Salmoni eclissi solare totale

Poche ore fa gli Stati Uniti si sono ritrovati con gli occhi rivolti al cielo per ammirare l’eclissi solare totale, il 21 agosto il sole è scomparso, ma potrebbero esserci stati effetti che vanno ben oltre lo spettacolo di una piccola notte fuori programma.

Il Dipartimento di Pesca e Fauna selvatica degli Stati Uniti ha lanciato l’allarme, chiedendo ai pescatori di catturare il “maggior numero di salmoni possibile”. Perché questo appello? In seguito all’innalzamento delle acque, almeno 5000 pesci di specie non autoctona (originaria dell’Atlantico) hanno lasciato le vasche dell’azienda Cooke Aquaculture fuggendo verso l’Oceano Pacifico.

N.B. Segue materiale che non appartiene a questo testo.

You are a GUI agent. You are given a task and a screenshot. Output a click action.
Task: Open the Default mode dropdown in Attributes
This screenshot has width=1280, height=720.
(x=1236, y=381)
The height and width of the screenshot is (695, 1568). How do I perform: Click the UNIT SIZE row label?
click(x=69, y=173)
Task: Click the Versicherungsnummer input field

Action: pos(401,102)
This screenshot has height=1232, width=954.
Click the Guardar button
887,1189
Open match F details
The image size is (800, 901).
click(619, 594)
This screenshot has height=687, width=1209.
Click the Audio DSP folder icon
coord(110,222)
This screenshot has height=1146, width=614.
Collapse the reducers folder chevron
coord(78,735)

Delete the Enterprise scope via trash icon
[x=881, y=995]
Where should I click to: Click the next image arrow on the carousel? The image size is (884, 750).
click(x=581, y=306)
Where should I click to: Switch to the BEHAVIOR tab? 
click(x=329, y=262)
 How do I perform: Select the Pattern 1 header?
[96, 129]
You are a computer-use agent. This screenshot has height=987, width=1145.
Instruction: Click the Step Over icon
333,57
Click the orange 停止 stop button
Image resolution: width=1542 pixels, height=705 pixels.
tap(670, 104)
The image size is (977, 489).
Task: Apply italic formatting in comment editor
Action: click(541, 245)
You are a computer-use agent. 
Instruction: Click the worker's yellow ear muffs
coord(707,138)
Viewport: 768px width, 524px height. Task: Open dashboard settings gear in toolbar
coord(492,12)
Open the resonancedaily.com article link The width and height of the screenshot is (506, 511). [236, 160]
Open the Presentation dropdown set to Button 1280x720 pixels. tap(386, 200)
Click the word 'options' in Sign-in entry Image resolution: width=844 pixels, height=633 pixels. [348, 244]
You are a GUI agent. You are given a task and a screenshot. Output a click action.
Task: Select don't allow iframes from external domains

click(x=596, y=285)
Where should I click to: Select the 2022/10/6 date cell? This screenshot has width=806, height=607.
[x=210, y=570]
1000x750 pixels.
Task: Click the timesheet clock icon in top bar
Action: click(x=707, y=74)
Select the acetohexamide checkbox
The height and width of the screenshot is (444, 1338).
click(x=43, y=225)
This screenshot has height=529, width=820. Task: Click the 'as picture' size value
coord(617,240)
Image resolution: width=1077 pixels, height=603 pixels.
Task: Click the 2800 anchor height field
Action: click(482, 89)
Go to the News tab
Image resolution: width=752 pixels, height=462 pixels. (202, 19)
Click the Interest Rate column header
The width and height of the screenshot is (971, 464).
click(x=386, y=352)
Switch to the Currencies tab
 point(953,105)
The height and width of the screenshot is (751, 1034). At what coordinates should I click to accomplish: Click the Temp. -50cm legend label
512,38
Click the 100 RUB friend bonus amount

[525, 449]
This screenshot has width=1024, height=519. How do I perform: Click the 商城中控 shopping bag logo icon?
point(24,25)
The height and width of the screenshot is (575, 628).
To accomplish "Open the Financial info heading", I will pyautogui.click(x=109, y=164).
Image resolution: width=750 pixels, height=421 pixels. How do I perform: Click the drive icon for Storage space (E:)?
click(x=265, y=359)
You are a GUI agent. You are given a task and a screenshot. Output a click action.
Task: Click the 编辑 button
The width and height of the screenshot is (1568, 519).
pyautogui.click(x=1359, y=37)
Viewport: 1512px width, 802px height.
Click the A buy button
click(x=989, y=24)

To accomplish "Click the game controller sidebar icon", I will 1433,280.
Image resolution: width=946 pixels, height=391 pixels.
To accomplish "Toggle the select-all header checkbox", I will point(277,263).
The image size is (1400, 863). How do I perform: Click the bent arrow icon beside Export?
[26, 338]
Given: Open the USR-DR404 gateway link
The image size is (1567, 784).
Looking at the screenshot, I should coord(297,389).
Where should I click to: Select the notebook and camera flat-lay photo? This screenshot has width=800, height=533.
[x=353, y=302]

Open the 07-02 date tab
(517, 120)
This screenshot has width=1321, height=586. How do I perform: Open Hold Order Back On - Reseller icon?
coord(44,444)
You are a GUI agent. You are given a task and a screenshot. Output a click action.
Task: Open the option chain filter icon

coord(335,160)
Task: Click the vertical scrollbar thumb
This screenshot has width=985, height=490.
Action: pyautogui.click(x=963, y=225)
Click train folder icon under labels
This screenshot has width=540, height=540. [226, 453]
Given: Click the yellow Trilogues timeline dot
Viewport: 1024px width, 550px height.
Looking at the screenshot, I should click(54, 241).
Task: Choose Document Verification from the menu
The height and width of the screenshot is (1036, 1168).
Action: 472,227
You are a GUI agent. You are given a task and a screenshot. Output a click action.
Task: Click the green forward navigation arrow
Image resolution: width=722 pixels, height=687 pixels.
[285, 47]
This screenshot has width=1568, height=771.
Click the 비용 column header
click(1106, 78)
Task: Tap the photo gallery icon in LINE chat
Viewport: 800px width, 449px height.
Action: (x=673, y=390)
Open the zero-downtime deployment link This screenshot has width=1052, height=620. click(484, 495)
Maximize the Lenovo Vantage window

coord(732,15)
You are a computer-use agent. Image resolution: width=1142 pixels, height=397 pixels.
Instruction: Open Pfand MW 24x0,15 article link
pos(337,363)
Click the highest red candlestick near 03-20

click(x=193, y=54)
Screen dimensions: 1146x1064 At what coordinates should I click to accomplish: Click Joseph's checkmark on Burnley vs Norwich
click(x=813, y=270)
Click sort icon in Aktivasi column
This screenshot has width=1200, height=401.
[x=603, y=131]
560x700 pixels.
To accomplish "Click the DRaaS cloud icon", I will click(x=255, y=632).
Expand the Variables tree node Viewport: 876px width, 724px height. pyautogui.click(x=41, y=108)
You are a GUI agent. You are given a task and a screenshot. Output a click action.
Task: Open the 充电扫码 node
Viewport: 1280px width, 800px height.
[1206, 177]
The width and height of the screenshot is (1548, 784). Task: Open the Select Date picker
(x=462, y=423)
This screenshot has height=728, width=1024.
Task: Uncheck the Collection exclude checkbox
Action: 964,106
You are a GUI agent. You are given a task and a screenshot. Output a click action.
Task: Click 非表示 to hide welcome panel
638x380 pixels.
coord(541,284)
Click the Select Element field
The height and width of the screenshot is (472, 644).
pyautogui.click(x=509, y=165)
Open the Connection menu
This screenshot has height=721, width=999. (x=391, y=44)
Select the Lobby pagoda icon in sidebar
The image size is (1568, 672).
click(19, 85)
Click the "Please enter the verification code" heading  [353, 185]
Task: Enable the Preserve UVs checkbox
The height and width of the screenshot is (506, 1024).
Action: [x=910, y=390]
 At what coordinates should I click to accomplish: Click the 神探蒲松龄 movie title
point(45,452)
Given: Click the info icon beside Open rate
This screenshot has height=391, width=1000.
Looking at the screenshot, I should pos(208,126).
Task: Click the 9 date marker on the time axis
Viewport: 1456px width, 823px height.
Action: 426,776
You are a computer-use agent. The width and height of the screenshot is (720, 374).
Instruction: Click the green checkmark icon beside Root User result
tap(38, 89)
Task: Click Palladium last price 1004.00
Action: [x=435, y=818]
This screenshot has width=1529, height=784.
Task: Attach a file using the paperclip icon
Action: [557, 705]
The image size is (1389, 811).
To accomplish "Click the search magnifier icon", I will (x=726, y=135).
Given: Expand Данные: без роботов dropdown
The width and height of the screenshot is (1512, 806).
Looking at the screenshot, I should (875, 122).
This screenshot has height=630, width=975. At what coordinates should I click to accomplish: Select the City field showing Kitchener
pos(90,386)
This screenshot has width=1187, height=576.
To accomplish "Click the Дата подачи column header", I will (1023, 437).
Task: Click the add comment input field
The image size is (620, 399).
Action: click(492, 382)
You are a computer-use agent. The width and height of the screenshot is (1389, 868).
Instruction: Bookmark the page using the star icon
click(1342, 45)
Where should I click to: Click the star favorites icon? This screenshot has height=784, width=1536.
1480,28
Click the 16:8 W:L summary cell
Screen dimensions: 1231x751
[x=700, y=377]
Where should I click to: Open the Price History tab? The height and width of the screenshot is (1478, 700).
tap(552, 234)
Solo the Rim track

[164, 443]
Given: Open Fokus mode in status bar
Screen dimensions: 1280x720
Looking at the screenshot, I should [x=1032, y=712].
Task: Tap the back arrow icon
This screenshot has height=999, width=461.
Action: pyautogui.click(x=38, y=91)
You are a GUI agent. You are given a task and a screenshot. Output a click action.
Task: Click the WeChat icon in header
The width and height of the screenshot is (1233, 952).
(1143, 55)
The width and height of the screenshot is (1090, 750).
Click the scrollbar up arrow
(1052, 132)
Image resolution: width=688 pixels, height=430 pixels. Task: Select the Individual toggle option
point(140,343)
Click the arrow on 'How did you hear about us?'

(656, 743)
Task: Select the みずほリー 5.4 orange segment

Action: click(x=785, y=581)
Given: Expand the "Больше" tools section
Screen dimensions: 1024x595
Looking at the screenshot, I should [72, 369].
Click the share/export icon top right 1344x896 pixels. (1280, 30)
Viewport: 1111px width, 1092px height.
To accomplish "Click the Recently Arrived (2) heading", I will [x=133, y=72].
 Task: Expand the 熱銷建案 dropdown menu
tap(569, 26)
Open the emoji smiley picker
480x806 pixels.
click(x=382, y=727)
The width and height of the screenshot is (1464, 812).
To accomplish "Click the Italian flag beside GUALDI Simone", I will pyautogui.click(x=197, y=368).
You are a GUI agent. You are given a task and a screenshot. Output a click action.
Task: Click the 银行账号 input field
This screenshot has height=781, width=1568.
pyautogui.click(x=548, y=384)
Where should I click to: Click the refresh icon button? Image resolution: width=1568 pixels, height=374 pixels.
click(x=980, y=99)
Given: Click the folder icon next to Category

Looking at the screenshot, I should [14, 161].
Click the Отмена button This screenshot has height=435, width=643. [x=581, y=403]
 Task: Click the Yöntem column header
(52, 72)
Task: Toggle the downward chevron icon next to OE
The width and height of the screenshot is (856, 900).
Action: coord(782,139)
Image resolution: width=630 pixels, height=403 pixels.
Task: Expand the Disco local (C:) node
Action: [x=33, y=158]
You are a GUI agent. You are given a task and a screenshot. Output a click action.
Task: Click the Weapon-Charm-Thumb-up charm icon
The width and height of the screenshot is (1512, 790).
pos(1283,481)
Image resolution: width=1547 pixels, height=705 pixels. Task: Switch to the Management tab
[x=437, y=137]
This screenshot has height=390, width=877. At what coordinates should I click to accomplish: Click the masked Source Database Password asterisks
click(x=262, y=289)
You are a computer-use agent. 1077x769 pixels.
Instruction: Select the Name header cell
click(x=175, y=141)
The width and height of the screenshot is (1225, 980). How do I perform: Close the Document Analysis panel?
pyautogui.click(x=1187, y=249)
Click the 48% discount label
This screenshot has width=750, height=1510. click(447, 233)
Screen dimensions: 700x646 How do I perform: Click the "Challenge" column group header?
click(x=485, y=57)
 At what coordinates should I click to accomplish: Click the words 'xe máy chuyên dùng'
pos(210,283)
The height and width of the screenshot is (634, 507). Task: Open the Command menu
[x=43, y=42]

Salmoni nel Pacifico: colpa dell’eclissi solare?

La fuga si è verificata poco prima dell’eclissi solare, le conseguenze di questo avvenimento potrebbero essere devastanti per l’ecosistema. Nel caso riuscissero a sopravvivere nella loro nuova causa, i salmoni potrebbero danneggiare l’oceano, ad esempio portando malattie fino a questo momento non presenti nell’area.

Salmoni eclissi solare totale

Stando a quanto fa sapere l’azienda coinvolta, la colpa sarebbe delle eclissi. “Il danno è stato causato da maree eccezionalmente elevate coincidenti con l’eclissi solare completa di questi giorni”. La versione della Cooke Aquaculture però non convince tutti, secondo alcuni studiosi infatti l’innalzamento delle maree non bastava per danneggiare strutture presso Cypress Island, che dovrebbero essere adeguate per resistere a simili condizioni.

L’azienda ha replicato sostenendo di essere in attesa dei permessi necessari a rafforzare le vasche, permessi non ancora arrivati per l’azione di gruppi ambientalisti. A pagare per questa situazione sono i Lummi, popolazione di nativi americani impegnata nella pesca di salmoni Chinook, ora in pericolo, per loro le conseguenze potrebbero essere disastrose visto l’arrivo di una nuova specie nell’area. La comunità scientifica non appare concorde circa gli effetti di questo avvenimento.

Secondo Micheal Rust del National Oceanic and Atmospheric Administration, è improbabile che i salmoni riescano a sopravvivere nel Pacifico, citando a sostegno della sua teoria un evento analogo avvenuto negli anni 90. Allora furono circa 600 mila i salmoni originari dell’Atlantico a riversarsi nel Pacifico, morendo nel giro di poco tempo.